How to Bring Down the Coal and Oil Goliath: A Million Personal Letters

Lobbyists for the fossil fuel industry can expect more than a lump of coal in their stockings this Christmas. Their clients are tickled pink that legislation to curtail greenhouse gases vanished in a puff of smoke during the 111th Congress.

Of course, when you have the power to bludgeon politicians with millions of dollars in negative advertising, the job can't be too hard.

The extent of that arm-twisting came to light in Ryan Lizza's New Yorker article, with Al Gore observing that legislation to stop climate change now has to be approved by the special interests that are causing it.

If that continues to be the case, we can abandon all hope of reversing the process that is melting glaciers and parching farmlands, a process that will eventually make climate refugees out of hundreds of millions of people living in coastal areas.

The debacle in the Senate -- where climate legislation met its demise -- has so disheartened climate activists that many have given up altogether on the strategy of pricing carbon. The big talk now is about investing in innovations that will bring down the cost of clean energy. The American Enterprise Institute and the Brookings Institution are proposing annual federal funding of $25 billion to bolster green tech.

But this is peanuts compared to the investor dollars sitting on the sidelines waiting for a clear price signal on carbon. How quickly can R&D bring down the cost of clean energy to compete with fossil fuels? We have no idea. We do know, however, that at the right amount, a steadily-increasing fee on coal, oil and gas will level the playing field for clean energy within a decade.

So, a price on carbon is still our best hope. But how do we overcome the insidious influence of dirty energy and pass effective climate legislation? How do we bring down the imposing Goliath standing in the way of a solution that will keep us from cooking the planet?

Say hello to David in the person of Laurie Williams.

A year ago, she and her husband Allan Zabel made waves with a video -- "The Huge Mistake" -- critiquing cap-and-trade legislation as an inadequate solution that wouldn't produce the necessary reductions in carbon dioxide. Both are attorneys with the Environmental Protection Agency in San Francisco, but they speak as private citizens when advocating for effective climate legislation.

Earlier in the year, when negotiations on the Senate bill produced a stream of concessions rendering the proposed legislation all but useless, Laurie was hatching a plan to short-circuit the power of the fossil fuel lobby. The stone she chose to load in her slingshot was the personal letter -- a million of them.

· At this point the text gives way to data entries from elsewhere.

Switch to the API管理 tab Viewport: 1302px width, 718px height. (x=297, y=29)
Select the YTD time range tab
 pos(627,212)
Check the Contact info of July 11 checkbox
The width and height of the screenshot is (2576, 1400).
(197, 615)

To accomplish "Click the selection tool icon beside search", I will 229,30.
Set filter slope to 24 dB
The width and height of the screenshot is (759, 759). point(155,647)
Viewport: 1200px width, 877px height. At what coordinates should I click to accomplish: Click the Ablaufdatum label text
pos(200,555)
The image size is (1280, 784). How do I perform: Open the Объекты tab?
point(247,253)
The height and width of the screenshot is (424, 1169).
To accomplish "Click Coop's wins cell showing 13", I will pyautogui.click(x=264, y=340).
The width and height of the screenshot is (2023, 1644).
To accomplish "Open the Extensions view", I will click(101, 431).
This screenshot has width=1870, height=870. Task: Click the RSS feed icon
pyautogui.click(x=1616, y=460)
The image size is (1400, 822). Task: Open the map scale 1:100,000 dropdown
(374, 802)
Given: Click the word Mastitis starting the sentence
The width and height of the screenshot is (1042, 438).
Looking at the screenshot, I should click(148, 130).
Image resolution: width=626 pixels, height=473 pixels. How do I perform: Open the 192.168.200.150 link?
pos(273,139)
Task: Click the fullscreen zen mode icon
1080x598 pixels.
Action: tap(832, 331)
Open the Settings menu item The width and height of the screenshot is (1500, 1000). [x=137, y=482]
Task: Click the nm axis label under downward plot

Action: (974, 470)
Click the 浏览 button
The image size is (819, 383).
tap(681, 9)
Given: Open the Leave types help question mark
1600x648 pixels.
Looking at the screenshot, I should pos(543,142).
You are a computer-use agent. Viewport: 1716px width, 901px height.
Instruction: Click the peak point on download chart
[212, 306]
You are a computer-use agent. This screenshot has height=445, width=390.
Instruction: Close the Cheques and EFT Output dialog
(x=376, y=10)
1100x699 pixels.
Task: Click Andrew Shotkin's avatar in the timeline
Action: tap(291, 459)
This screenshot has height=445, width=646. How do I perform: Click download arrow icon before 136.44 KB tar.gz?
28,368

With support from Citizens Climate Lobby, Laurie just launched the Million Letter March, a campaign to generate a million personal letters -- signed, placed in a stamped envelope and mailed to Washington -- asking members of Congress to enact effective legislation to stop climate change. And by effective legislation, we're talking about a direct fee on carbon-based fuels, such that solar, wind and other forms of clean energy are cheaper than dirty energy within ten years. And to make sure that families can afford the energy they need -- a carbon fee will increase the cost -- all the revenue generated should be returned equitably to every American, preferably as monthly rebates or "green checks."

The campaign is in its infancy, but some big names are already behind it. An introductory video on the home page features such climate luminaries as NASA scientist James Hansen, founder Bill McKibben and Plan B author Lester Brown. At several events organized by on Oct. 10, the Million Letter March found an enthusiastic audience, with people taking the time to write letters at work parties. (Note to McKibben: The Million Letter March would be a great follow up for folks who participated in 10.10.10 events).

If you're thinking of joining the "march," be warned: It'll take longer than the typical two minutes people spend with an online petition. I've never encountered a politician who said, "Yeah, that Internet petition really convinced me!" But time after time, Congressional offices tell us that a personal letter from a constituent is the most powerful form of communication and carries the greatest impact. So, you have to decide: Is it worth 30 minutes of your time -- what you would spend watching a sit-com -- to write and send a letter that can help save the world?

I'm hoping a million of us will say "yes" to that. Load up your slingshots and let it fly.